Me ofrecieron asiento, lo acepté.

Bebían aguardiente.

Me hicieron un yapai, acepté.

Me hicieron otro, acepté.

Me hicieron otro, acepté.

Felizmente para mis entrañas, la copa en que echaban el aguardiente era un cuerno muy pequeñito, y la botella de aguardiente estaba ya por acabarse en los momentos que llegué.

Mariano se había quedado meditabundo con la vista fija en el suelo.

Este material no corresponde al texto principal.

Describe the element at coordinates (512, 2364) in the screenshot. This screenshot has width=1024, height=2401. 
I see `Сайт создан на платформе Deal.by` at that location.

Los otros indios se iban durmiendo.

Yo me engolfaba no sé en qué pensamientos, cuando un hombre de mi séquito se presentó, manteniendo el equilibrio con dificultad y teniendo un cuchillo en una mano y una botella de aguardiente en la otra.

Al verle, la cólera paralizó la circulación de mi sangre.

—¡Retírate, Rufino!—le grité.

No me obedeció y siguió avanzando.

— Retírate!—volví gritarle con más fuerza.

No me obedeció tampoco y siguió avanzando, y ofreciéndole la botella á Mariano Rosas, le dijo:

—Tome, mi General.

Mariano la tomó.

Se la quité. Aquel momento era decisivo para mí.

Si me dejaba faltar al respeto por uno de mis mismos soldados era hombre perdido.

Y quitándosela, eché mano al puñal y gritándole al gaucho, ¡retirate! con más fuerza que antes, me abalancé sobre él, saltando por sobre varios indios.

Rufino obedeció entonces y huyó. Volví sobre mis pasos y me senté agitadísimo; la bilis me ahogaba.